======== EXERCISE MATERIALS ========

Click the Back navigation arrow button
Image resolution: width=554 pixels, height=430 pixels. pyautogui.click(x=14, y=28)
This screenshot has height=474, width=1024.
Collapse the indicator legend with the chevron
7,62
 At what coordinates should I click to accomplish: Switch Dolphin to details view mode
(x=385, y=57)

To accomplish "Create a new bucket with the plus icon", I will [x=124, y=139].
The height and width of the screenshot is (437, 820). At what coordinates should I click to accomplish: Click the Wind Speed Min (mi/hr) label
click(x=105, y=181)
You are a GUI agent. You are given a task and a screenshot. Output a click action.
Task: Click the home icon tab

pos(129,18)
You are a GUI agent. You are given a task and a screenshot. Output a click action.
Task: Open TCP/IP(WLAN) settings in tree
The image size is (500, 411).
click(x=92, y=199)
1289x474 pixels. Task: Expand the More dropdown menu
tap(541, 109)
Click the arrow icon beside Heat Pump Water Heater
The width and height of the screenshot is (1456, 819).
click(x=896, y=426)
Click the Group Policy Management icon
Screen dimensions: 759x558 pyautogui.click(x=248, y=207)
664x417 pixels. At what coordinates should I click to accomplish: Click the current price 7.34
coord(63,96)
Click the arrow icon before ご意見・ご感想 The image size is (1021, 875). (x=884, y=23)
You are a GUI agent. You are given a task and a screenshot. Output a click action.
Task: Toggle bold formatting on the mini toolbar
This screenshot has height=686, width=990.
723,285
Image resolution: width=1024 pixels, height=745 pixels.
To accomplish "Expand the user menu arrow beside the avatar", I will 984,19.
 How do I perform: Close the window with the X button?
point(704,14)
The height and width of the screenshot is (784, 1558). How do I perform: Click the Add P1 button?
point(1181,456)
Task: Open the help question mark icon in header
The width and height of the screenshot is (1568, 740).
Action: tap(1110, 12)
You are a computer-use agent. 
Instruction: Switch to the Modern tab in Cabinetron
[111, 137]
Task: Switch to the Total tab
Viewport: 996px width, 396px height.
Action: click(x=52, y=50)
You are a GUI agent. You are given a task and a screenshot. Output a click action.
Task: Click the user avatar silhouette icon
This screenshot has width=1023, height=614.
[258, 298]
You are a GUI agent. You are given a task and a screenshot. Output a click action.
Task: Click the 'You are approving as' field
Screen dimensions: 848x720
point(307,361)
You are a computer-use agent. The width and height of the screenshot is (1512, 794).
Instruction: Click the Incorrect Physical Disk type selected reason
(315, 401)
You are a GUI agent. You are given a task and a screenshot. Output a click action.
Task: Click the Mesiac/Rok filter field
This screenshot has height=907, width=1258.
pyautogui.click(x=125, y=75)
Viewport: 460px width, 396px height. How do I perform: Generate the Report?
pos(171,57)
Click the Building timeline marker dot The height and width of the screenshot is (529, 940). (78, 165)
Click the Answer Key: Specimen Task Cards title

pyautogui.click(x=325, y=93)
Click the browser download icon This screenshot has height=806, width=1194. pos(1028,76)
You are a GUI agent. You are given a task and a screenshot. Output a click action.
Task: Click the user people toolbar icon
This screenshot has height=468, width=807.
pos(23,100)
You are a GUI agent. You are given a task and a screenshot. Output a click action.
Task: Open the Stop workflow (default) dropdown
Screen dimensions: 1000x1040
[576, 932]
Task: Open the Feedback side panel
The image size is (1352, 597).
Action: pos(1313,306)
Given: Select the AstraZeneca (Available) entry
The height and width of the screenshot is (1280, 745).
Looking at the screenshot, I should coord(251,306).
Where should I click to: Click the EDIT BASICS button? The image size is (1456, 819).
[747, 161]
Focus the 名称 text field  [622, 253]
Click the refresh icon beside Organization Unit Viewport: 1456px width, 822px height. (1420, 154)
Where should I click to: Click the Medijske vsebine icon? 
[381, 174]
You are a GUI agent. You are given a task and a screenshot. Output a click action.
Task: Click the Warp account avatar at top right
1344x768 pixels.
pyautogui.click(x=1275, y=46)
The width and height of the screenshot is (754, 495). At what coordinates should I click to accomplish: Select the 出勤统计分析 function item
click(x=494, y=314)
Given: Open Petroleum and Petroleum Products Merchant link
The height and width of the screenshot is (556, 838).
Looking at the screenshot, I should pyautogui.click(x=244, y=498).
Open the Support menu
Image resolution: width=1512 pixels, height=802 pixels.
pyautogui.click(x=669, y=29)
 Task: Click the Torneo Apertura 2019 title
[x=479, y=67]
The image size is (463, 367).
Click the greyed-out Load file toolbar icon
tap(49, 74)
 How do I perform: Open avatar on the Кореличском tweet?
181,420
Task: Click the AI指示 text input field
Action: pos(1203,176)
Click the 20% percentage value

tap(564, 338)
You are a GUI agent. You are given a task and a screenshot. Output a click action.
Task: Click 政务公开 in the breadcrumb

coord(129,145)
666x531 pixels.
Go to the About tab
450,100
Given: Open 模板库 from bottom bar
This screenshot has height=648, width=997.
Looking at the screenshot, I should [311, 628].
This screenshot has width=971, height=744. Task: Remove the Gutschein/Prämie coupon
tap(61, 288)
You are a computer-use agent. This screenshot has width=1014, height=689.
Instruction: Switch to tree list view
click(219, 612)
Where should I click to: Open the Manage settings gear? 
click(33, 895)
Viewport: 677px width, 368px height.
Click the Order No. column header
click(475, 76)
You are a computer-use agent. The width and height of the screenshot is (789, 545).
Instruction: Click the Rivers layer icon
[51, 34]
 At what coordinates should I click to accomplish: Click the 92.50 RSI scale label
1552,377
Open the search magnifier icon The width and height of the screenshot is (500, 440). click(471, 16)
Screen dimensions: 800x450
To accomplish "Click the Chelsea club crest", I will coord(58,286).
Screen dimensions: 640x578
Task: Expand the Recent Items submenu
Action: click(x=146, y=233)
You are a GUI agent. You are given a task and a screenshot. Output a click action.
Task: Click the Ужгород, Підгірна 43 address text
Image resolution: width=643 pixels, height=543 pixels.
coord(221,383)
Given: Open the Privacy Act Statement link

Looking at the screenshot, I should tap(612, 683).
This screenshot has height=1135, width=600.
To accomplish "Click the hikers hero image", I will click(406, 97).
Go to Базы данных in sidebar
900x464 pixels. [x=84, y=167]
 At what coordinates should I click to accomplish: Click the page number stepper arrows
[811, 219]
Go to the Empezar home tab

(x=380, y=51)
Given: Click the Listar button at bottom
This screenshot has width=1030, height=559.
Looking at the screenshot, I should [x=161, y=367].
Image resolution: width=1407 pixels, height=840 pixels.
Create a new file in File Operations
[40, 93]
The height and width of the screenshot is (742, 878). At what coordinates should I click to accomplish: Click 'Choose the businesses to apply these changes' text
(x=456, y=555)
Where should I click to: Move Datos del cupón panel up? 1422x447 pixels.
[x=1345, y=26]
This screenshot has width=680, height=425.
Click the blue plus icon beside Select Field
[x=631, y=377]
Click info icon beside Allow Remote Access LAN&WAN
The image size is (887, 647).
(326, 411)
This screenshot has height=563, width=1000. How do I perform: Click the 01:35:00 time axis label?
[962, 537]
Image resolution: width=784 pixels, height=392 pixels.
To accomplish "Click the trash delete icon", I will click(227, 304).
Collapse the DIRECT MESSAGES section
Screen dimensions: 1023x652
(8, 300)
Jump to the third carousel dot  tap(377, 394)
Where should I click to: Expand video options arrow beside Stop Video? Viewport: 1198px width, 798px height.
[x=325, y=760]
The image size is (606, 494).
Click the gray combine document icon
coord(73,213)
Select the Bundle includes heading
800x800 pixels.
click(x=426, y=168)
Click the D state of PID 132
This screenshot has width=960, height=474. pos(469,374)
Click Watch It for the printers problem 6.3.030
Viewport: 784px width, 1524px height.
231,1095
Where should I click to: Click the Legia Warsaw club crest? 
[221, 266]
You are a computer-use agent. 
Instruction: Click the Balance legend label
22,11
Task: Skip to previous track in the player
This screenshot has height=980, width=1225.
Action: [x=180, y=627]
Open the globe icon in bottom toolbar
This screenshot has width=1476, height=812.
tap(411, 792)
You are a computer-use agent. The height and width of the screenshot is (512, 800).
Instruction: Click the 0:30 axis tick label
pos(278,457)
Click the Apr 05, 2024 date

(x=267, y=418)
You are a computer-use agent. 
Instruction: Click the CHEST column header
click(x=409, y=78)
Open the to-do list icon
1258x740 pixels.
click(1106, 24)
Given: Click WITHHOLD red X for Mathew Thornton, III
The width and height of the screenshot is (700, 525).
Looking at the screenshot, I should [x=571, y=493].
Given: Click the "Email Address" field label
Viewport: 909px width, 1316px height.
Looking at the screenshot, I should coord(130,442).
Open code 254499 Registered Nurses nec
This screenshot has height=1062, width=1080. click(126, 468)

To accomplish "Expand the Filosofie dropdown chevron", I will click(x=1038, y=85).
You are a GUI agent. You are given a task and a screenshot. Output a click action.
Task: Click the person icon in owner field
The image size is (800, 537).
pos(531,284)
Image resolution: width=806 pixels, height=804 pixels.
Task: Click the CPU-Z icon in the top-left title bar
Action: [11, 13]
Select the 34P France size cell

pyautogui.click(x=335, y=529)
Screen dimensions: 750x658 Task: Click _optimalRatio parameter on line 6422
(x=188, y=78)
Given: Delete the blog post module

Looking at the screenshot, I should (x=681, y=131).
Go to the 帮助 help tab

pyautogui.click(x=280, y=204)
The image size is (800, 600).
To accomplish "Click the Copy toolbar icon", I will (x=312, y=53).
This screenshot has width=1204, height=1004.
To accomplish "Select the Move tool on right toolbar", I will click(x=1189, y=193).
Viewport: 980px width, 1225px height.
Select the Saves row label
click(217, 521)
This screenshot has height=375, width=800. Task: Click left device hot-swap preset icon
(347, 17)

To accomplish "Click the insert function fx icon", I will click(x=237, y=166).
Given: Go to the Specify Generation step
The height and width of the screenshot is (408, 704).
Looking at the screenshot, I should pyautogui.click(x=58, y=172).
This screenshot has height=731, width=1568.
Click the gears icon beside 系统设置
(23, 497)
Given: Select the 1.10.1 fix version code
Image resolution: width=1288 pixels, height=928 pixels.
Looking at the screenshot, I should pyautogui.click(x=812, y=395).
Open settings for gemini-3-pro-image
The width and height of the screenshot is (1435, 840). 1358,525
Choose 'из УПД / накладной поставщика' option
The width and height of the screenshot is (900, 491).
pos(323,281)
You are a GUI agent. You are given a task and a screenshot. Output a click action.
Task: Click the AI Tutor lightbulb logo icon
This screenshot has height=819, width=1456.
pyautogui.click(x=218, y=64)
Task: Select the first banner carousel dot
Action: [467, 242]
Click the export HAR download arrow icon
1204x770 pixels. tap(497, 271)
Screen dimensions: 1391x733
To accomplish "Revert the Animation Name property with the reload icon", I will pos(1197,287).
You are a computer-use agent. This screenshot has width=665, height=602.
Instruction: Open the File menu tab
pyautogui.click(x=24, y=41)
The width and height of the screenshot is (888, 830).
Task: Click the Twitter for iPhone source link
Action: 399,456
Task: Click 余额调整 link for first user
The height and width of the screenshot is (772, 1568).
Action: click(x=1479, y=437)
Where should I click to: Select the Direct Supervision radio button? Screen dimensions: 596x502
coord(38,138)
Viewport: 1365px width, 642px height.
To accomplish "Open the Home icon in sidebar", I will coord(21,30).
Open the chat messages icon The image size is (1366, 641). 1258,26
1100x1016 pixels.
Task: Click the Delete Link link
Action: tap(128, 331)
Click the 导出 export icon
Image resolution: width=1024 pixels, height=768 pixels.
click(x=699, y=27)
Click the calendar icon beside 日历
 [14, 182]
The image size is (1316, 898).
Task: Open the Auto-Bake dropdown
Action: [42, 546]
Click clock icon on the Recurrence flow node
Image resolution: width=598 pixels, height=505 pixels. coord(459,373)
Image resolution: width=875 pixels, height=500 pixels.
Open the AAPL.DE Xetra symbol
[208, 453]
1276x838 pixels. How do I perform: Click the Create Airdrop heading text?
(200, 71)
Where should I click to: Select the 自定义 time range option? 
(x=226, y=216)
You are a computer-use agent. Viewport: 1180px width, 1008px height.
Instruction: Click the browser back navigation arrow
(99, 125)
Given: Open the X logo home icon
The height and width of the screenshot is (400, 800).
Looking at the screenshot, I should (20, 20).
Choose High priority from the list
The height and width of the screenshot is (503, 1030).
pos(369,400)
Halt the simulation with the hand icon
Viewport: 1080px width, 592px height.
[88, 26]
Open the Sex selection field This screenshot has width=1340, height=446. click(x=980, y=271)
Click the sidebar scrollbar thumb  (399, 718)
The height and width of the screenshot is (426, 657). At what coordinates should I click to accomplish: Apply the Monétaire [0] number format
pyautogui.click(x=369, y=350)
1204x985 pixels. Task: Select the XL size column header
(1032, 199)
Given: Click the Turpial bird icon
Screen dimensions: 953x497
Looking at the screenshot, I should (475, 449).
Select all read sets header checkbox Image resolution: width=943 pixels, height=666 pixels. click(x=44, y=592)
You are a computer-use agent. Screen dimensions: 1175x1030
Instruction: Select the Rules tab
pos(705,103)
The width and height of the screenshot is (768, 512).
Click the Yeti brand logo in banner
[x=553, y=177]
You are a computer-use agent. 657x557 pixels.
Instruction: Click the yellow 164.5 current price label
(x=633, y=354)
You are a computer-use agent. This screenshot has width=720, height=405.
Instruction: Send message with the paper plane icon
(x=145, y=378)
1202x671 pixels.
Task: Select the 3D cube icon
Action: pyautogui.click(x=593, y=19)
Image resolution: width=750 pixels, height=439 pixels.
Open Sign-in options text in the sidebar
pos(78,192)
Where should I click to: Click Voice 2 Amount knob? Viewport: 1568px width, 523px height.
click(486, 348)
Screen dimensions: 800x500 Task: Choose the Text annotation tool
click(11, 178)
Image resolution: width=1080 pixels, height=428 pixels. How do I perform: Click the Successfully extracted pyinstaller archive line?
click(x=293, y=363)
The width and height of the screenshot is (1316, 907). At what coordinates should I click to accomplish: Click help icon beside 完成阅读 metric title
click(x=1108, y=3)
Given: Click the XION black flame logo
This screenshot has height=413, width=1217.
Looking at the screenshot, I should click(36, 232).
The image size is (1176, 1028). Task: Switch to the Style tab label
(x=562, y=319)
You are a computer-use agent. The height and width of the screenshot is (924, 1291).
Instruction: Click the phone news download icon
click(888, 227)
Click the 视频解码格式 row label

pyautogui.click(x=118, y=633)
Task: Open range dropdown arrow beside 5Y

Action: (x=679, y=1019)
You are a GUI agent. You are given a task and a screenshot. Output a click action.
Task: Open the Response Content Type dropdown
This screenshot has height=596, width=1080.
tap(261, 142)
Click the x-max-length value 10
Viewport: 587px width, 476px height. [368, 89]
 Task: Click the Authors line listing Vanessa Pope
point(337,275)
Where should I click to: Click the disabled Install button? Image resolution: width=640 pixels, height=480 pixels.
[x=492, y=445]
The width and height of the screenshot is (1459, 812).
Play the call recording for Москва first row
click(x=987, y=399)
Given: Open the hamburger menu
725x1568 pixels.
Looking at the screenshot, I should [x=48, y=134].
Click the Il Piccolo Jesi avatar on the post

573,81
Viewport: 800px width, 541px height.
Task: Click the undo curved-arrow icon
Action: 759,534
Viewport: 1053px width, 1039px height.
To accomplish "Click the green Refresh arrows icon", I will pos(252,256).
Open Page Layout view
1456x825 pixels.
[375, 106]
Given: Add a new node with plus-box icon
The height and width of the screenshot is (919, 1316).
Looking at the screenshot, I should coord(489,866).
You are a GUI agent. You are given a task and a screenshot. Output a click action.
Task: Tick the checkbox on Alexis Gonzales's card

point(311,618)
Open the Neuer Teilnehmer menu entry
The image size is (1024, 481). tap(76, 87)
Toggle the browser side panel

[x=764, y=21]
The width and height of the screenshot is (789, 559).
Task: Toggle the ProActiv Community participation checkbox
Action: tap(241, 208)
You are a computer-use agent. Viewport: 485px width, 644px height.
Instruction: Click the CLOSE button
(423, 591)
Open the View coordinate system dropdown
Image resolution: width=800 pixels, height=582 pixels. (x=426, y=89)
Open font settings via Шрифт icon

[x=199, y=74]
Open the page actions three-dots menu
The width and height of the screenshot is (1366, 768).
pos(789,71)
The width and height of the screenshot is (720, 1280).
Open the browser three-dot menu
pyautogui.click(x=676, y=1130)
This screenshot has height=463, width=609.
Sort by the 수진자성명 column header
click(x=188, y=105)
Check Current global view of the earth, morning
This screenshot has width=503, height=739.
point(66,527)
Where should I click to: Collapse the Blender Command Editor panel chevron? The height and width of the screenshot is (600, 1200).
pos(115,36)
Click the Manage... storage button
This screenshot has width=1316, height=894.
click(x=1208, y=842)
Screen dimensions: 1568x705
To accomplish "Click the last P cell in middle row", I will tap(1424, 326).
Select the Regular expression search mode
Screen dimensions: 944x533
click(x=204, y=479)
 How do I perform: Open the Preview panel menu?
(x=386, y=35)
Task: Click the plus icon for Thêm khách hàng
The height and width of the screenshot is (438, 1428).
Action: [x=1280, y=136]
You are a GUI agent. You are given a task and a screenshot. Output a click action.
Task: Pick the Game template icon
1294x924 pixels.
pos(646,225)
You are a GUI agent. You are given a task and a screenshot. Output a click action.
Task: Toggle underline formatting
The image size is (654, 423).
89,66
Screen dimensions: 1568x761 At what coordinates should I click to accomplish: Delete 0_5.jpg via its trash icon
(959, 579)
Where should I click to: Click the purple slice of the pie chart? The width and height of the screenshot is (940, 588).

========

## TASK INSTRUCTIONS
Look through the data above. Copy every line with the string "search" in it.

## TASK ANSWER
Open the search magnifier icon The width and height of the screenshot is (500, 440). click(471, 16)
Select the Regular expression search mode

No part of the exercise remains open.